According to the film review below, how many students receive federal Pell grants for tuition?
-- start Passage --
The rhetoric of diversity comes up in history and economics of poverty classes, from administrators who emphasize maintaining financial aid (over 900 students receive federal Pell grants for tuition) and African-American students formally complaining about being socially excluded from informally organized study groups. But in a state where African-Americans are 7, Asians 14, and Latinos almost 40 percent of the state population, it’s surprising that the school, as seen here, looks like TV’s Glee, and is considerably less diverse than the City University of New York. Wiseman shows that another minority group has come together for mutual support—military veterans, who are adjusting both to school and their war experiences.

It’s admirable that Chancellor Robert J. Birgeneau gave Wiseman full access to all but tenure huddles, but much of the film is taken up with that bane of academic life–committee meetings. There’s either relentless hashing about the budget, including the impact on faculty recruitment and retention, or nervous planning for the demonstration. But a characteristic of so many committee meetings is that participants like to hear themselves talk, and here they come across as much as performers as the teachers, so not particularly subtle to the camera.

In contrast, what works best for Wiseman’s technique is his strolling unobtrusively around the beautiful grounds, where maintenance and capital improvements continue and the employment prospects of manual laborers contrasts with the future for the students hanging around halls in solitary study. (This must be the one campus anywhere with such few Public Displays of Affection.) Considerably into the film, an administrator explains that the landscape staff has been reduced to one mower, and the audience can’t help but cheer and salute his yeoman work when that one mower appears on screen.
-- end Passage --
-- start Dataset extract --
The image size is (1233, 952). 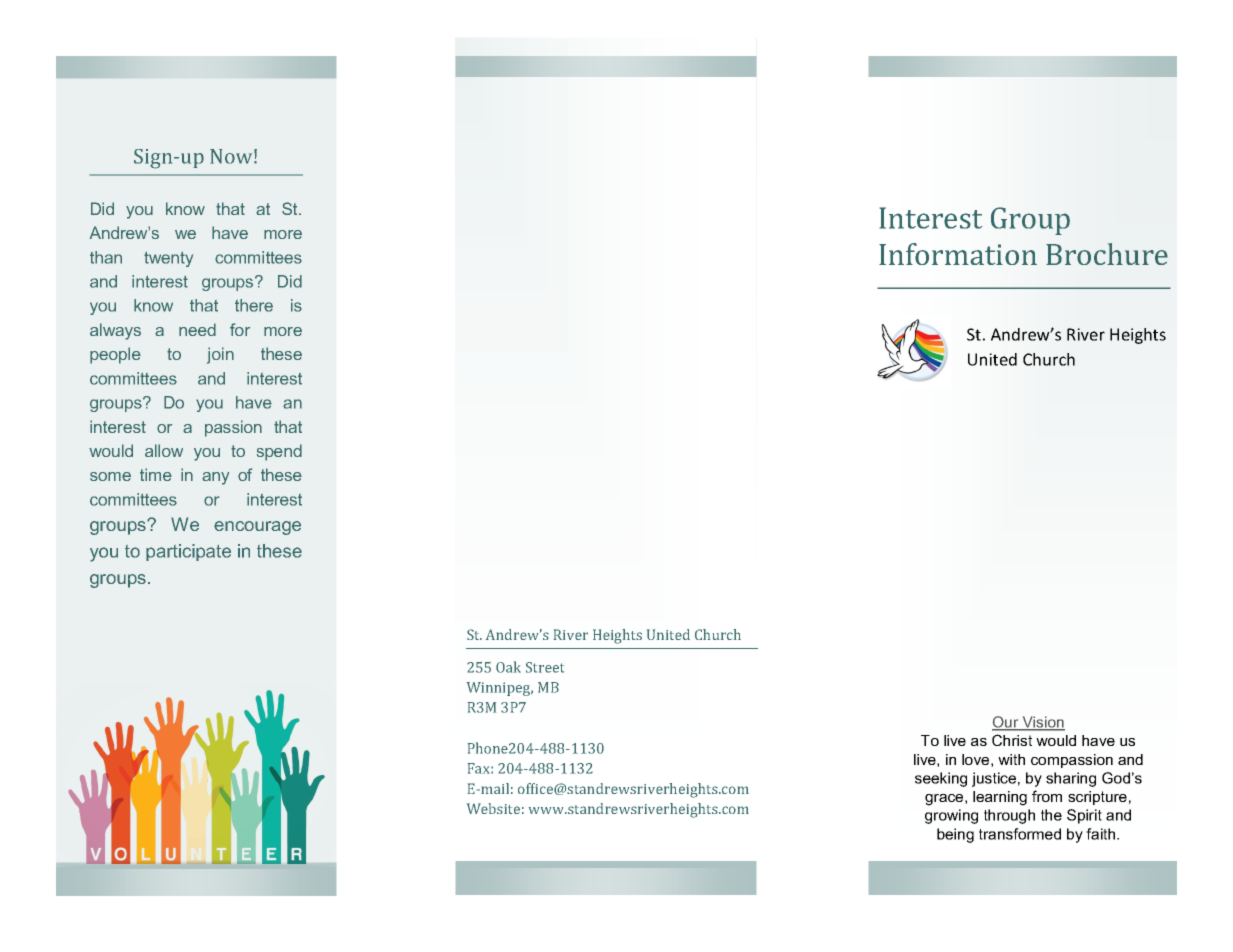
-- end Dataset extract --
## Task solution
Over 900 students.